大きな映画館では昨日までの放映だったようなので頑張って早起きをして出社し世間一般の定時で退社、そのまま映画館に行ってきました。
しかし相変わらず邦画の予告はクソですね。この件については以前もボコスカに自分の思いを書き殴ったので割愛します。

高校生の頃友達に、いつまで経っても文学フリマの原稿を仕上げない、しかも音信不通になってしまった友達に(これは多分僕が結構きつい書き方をしたメッセージを送りつけたからかもしれないけど、いずれにせよ口だけのやつはダメだ)、町田康という人がNHKで自分の小説の朗読をやっていて面白かったよという話をされたのがきっかけで以後町田町蔵町田康作品にこの歳になるまで没頭夢中になっているんですが中でもこの「パンク侍、斬られて候」には当時痛く感動した覚えがありました。

これは絶対映画でやったら面白いだろうなーと調べてみたけど舞台しかやっておらずその舞台もずいぶん前に終了している。いつか映画化されないかなーと思っていたらついに映画化、見ないでか!というわけで心待ちにしていたのだけど妙に豪華なキャストに加え脚本にクドカン…クドカンかよ…僕は最近のクドカンに対して全くいい印象を持っていないので肩透かしを食らった気分でした。しかもプロモーションでカフェーをやったり、これは多分dTVが出資してるせいかなーと思うけど。思っていたのと違う。全然エンタメじゃん。

町田康の小説は過去に「けものがれ、俺らの猿と」が映画化されています。鳥肌実の怪演や劇中で使われている音楽が話題になりました。その頃はまだ5歳とかだったので知りませんけど。あとで当時の雑誌を見つけて読んだらそんなことが書いてあったような気がします。まあこっちは短編ということもあるのか場面の映像描写がかっこよくて良かったです。"良かった"という言葉に集約されています。とにかくかっこよく、で不条理で。

もう一本「人間の屑」という小説も映画化されているのですが、こちらは現在VHSしか存在しない。しかもどこも品切れ。行くとこ行ったらあるのかもしれないけどネットでは見たことありません。これもどうしても見たい。元が好きな作品なので。

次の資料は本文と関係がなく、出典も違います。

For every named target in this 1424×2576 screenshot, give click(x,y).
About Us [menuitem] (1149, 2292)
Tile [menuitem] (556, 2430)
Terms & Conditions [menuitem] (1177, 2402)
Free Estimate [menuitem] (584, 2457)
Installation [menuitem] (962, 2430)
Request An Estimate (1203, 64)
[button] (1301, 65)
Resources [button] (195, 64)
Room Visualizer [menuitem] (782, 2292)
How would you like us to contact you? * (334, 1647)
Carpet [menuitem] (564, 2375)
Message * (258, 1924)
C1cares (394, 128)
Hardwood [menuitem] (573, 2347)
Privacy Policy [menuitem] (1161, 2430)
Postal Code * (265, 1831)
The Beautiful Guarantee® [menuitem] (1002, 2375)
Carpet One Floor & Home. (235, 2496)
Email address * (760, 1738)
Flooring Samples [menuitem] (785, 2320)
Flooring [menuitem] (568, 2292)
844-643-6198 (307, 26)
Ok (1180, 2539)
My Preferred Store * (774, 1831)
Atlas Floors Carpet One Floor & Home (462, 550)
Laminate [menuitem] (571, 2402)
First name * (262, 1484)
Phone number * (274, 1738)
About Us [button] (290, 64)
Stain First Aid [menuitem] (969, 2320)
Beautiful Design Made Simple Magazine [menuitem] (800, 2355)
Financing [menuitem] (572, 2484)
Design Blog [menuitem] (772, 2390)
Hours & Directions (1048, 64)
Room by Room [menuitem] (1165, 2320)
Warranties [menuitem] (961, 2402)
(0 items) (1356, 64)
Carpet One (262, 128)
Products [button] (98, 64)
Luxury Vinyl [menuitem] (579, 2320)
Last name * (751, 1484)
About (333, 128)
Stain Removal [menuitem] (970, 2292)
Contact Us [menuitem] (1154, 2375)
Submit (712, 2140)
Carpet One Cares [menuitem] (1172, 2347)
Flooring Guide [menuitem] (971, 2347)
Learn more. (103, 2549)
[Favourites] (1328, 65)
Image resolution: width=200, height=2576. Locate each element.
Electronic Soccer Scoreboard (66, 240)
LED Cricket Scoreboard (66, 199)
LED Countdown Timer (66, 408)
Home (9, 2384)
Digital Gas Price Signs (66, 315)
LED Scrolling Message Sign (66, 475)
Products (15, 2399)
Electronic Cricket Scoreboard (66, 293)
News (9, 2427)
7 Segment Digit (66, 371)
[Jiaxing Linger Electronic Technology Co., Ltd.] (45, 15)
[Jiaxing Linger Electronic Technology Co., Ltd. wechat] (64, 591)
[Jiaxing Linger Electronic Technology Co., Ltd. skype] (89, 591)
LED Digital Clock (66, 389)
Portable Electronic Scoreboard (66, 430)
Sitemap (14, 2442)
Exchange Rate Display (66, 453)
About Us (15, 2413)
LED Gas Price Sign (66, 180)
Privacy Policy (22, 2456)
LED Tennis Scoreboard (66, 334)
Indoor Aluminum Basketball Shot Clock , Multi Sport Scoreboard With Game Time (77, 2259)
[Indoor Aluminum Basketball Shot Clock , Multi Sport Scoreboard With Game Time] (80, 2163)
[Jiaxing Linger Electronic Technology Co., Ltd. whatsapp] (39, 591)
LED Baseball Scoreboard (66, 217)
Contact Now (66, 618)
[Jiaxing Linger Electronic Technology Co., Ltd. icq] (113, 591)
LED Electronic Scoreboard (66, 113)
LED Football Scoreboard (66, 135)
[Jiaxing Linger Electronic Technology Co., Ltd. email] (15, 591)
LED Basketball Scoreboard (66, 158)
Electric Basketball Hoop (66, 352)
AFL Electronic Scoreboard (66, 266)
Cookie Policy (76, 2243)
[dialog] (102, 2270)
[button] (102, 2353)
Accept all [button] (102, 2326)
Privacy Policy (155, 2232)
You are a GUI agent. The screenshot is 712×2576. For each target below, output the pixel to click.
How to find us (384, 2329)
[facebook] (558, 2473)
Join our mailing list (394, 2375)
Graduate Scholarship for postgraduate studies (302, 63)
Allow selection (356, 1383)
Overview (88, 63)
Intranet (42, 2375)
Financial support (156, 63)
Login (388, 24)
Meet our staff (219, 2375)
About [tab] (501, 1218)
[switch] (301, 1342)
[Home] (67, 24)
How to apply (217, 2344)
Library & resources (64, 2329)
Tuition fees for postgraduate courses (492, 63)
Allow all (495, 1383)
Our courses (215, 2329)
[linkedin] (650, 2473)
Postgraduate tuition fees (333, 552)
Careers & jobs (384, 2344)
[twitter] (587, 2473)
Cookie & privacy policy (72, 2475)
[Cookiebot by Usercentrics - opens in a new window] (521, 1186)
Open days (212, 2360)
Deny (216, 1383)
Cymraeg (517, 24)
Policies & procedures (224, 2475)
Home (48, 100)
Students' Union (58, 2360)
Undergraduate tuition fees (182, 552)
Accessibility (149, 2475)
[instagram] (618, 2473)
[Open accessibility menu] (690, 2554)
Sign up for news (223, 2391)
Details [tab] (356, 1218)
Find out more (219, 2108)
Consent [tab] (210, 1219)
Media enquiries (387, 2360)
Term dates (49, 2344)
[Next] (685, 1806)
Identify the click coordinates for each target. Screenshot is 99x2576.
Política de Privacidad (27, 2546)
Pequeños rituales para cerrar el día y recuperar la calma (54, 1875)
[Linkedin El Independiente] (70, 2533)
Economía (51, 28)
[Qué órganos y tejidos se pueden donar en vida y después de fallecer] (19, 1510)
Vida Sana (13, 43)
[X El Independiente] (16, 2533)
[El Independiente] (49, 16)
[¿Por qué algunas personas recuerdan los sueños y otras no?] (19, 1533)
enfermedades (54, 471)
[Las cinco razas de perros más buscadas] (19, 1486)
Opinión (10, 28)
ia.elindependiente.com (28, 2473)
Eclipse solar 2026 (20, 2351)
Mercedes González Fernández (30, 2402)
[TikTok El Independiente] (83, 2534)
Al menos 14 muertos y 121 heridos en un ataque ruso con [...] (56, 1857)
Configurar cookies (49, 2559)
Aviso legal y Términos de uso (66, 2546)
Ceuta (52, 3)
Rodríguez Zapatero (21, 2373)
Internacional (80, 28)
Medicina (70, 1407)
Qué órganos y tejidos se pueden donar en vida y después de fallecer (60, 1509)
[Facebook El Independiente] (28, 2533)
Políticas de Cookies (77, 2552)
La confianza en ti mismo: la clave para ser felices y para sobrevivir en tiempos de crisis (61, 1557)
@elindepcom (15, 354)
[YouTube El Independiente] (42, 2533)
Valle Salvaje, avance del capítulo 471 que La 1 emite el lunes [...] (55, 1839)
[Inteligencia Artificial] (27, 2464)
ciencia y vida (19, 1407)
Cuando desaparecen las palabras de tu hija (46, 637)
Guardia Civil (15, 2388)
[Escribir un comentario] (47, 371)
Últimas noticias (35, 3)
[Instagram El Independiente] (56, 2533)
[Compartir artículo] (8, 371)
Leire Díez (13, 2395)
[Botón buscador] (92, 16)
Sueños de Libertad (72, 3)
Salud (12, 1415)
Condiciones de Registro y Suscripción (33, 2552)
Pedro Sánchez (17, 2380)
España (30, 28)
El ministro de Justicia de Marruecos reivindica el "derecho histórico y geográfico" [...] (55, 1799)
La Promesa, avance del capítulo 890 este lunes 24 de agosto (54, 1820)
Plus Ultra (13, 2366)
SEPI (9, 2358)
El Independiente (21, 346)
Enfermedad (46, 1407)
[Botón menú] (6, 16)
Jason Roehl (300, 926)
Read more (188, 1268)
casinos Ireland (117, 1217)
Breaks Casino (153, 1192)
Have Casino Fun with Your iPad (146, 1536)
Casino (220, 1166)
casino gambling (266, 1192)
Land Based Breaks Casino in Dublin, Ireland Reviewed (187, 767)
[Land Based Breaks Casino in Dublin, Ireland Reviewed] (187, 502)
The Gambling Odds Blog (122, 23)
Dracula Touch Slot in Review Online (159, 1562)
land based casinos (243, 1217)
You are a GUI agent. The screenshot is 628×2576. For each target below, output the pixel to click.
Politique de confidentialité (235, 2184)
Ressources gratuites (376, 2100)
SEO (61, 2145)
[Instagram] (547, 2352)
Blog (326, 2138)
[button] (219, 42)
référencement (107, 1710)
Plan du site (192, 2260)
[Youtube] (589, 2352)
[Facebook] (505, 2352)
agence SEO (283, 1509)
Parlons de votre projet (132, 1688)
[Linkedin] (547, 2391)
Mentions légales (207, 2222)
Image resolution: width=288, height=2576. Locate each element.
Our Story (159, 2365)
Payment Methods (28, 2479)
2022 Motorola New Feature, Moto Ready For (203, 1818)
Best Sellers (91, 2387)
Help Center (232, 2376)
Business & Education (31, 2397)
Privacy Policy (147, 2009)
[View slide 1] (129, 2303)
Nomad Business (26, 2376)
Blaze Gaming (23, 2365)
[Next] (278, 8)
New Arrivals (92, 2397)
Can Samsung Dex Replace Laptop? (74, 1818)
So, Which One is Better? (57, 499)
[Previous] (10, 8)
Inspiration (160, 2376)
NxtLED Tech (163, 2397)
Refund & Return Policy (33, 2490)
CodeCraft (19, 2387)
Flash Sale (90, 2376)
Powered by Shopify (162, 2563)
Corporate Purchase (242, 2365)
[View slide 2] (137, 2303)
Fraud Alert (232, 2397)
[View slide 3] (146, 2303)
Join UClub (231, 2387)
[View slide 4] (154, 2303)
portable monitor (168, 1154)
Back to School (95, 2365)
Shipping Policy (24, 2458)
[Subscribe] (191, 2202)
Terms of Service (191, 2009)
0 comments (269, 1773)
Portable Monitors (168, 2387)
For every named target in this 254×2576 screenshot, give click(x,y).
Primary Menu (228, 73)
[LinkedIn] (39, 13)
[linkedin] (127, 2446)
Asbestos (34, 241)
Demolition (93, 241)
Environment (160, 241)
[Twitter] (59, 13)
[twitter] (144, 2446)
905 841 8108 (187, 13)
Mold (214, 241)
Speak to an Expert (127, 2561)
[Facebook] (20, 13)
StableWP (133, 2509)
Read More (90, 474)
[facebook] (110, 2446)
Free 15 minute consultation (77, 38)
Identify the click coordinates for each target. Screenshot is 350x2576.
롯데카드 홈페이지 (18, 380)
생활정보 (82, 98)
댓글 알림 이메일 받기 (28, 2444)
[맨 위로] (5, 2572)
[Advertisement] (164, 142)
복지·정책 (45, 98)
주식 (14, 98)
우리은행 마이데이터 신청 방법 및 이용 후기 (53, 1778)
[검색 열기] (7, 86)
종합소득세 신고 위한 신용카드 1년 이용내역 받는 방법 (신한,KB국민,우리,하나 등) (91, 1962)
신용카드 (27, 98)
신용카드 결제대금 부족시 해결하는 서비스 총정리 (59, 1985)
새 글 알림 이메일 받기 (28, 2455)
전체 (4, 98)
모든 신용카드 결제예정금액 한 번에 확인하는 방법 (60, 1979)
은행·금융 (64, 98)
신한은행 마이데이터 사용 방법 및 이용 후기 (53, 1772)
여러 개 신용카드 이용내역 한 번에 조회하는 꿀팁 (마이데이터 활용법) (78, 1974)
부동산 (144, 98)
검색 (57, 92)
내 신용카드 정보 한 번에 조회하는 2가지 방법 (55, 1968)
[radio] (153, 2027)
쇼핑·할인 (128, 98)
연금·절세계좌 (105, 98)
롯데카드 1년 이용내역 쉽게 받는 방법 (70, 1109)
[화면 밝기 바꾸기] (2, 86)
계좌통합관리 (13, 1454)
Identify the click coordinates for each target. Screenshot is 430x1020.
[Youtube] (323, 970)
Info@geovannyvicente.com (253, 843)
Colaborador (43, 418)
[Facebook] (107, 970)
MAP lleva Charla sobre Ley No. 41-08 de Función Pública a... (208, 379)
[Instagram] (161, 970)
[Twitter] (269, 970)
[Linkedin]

というのは他作品の話なんですけど、この二本のようにアングラサブカルな雰囲気でやるには確かにパンク侍はスケールが違いすぎる。 こうなるのも畢竟だったのかもしれない。
それでパンク侍、問題の内容ですが、これが良かった。期待していなかったから余計に良かったと感じたのかもしれません。レビューサイトを読むと「クドカンファンが騒いでるだけ」とか「前半は笑えたけど後半がよくわからなかった」とか「意味不明」とかそういうレビューが目についてそれ以外は読んでいないのですが、クドカン要素は僕にはわからん、前半はむしろ茶番で後半にかけて盛り上がるあの虚無、虚構、素晴らしかったのではないか、いや原作がまずめっちゃいいんですけど。まあよくあの長ったらしくて一部説教くさい小説をスピーディではあったけどまとめあげたなあと思いました。むしろエンタメ路線で行ったのが功を奏したのではないでしょうか。

昨日まで北川景子があれほど美しい女性だということを僕は知りませんでした。北川景子?ダイゴと結婚した人やろ、なんか白色レグフォンっぽいよな、気強そうやし。ぐらいに愚かな僕は考えていたんですけど、いやいや大きな間違いだった。北川景子のような人に例えばFalloutの世界で一度出会ったならそれこそ荒野に咲く一輪の花ですよ。その胸に顔を埋めて泣きたい、そんな気持ちになるでしょう。そこが感動ポイント一点。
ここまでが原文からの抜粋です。